**PROBLEM STATEMENT**: Below are some records; each one is to be set down again exactly.

────────────────────────────────────────

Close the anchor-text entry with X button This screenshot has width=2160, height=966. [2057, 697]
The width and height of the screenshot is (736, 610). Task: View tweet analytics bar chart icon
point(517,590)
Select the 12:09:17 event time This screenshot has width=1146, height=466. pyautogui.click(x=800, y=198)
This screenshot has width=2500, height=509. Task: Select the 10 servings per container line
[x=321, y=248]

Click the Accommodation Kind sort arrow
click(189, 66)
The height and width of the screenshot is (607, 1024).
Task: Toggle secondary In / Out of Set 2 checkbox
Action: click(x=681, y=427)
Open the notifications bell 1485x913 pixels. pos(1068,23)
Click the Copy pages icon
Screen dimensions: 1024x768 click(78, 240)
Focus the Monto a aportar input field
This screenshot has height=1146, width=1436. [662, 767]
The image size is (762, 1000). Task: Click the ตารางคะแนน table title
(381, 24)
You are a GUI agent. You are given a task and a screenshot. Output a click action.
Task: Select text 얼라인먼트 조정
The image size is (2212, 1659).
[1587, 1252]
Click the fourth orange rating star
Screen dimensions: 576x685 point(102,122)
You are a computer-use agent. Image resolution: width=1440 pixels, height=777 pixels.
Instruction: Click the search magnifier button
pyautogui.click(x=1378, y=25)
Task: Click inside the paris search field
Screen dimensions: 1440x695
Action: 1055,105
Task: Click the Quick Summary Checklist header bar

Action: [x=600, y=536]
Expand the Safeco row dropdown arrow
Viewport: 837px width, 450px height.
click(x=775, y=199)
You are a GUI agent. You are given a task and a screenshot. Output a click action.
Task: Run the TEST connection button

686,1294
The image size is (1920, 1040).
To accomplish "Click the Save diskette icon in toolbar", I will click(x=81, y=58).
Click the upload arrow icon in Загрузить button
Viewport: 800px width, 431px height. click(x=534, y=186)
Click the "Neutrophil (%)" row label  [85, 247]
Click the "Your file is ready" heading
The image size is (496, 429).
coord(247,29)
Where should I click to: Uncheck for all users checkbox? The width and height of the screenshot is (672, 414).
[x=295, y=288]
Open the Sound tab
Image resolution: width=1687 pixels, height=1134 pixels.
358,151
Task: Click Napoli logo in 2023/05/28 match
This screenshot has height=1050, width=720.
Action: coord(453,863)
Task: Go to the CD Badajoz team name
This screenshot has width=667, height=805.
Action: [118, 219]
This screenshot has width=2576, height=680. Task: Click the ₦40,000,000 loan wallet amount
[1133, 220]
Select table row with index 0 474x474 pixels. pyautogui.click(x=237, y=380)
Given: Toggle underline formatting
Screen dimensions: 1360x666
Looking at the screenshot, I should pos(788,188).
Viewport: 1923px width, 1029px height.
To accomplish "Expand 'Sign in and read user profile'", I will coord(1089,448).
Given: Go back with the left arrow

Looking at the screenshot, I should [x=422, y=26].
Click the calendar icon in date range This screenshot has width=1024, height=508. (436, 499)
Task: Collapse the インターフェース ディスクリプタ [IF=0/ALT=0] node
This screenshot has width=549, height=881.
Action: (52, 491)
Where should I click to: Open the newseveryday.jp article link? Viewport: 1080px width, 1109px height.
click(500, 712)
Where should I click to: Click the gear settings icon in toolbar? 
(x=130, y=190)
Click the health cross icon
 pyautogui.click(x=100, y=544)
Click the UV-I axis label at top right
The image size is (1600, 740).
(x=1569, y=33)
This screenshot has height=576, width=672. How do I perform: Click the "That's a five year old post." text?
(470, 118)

────────────────────────────────────────

**ANSWER FOR THIS EXERCISE**:
Close the anchor-text entry with X button This screenshot has width=2160, height=966. [2057, 697]
The width and height of the screenshot is (736, 610). Task: View tweet analytics bar chart icon
point(517,590)
Select the 12:09:17 event time This screenshot has width=1146, height=466. pyautogui.click(x=800, y=198)
This screenshot has width=2500, height=509. Task: Select the 10 servings per container line
[x=321, y=248]

Click the Accommodation Kind sort arrow
click(189, 66)
The height and width of the screenshot is (607, 1024).
Task: Toggle secondary In / Out of Set 2 checkbox
Action: click(x=681, y=427)
Open the notifications bell 1485x913 pixels. pos(1068,23)
Click the Copy pages icon
Screen dimensions: 1024x768 click(78, 240)
Focus the Monto a aportar input field
This screenshot has height=1146, width=1436. [662, 767]
The image size is (762, 1000). Task: Click the ตารางคะแนน table title
(381, 24)
You are a GUI agent. You are given a task and a screenshot. Output a click action.
Task: Select text 얼라인먼트 조정
The image size is (2212, 1659).
[1587, 1252]
Click the fourth orange rating star
Screen dimensions: 576x685 point(102,122)
You are a computer-use agent. Image resolution: width=1440 pixels, height=777 pixels.
Instruction: Click the search magnifier button
pyautogui.click(x=1378, y=25)
Task: Click inside the paris search field
Screen dimensions: 1440x695
Action: 1055,105
Task: Click the Quick Summary Checklist header bar

Action: [x=600, y=536]
Expand the Safeco row dropdown arrow
Viewport: 837px width, 450px height.
click(x=775, y=199)
You are a GUI agent. You are given a task and a screenshot. Output a click action.
Task: Run the TEST connection button

686,1294
The image size is (1920, 1040).
To accomplish "Click the Save diskette icon in toolbar", I will click(x=81, y=58).
Click the upload arrow icon in Загрузить button
Viewport: 800px width, 431px height. click(x=534, y=186)
Click the "Neutrophil (%)" row label  [85, 247]
Click the "Your file is ready" heading
The image size is (496, 429).
coord(247,29)
Where should I click to: Uncheck for all users checkbox? The width and height of the screenshot is (672, 414).
[x=295, y=288]
Open the Sound tab
Image resolution: width=1687 pixels, height=1134 pixels.
358,151
Task: Click Napoli logo in 2023/05/28 match
This screenshot has height=1050, width=720.
Action: coord(453,863)
Task: Go to the CD Badajoz team name
This screenshot has width=667, height=805.
Action: [118, 219]
This screenshot has width=2576, height=680. Task: Click the ₦40,000,000 loan wallet amount
[1133, 220]
Select table row with index 0 474x474 pixels. pyautogui.click(x=237, y=380)
Given: Toggle underline formatting
Screen dimensions: 1360x666
Looking at the screenshot, I should pos(788,188).
Viewport: 1923px width, 1029px height.
To accomplish "Expand 'Sign in and read user profile'", I will coord(1089,448).
Given: Go back with the left arrow

Looking at the screenshot, I should [x=422, y=26].
Click the calendar icon in date range This screenshot has width=1024, height=508. (436, 499)
Task: Collapse the インターフェース ディスクリプタ [IF=0/ALT=0] node
This screenshot has width=549, height=881.
Action: (52, 491)
Where should I click to: Open the newseveryday.jp article link? Viewport: 1080px width, 1109px height.
click(500, 712)
Where should I click to: Click the gear settings icon in toolbar? 
(x=130, y=190)
Click the health cross icon
 pyautogui.click(x=100, y=544)
Click the UV-I axis label at top right
The image size is (1600, 740).
(x=1569, y=33)
This screenshot has height=576, width=672. How do I perform: Click the "That's a five year old post." text?
(470, 118)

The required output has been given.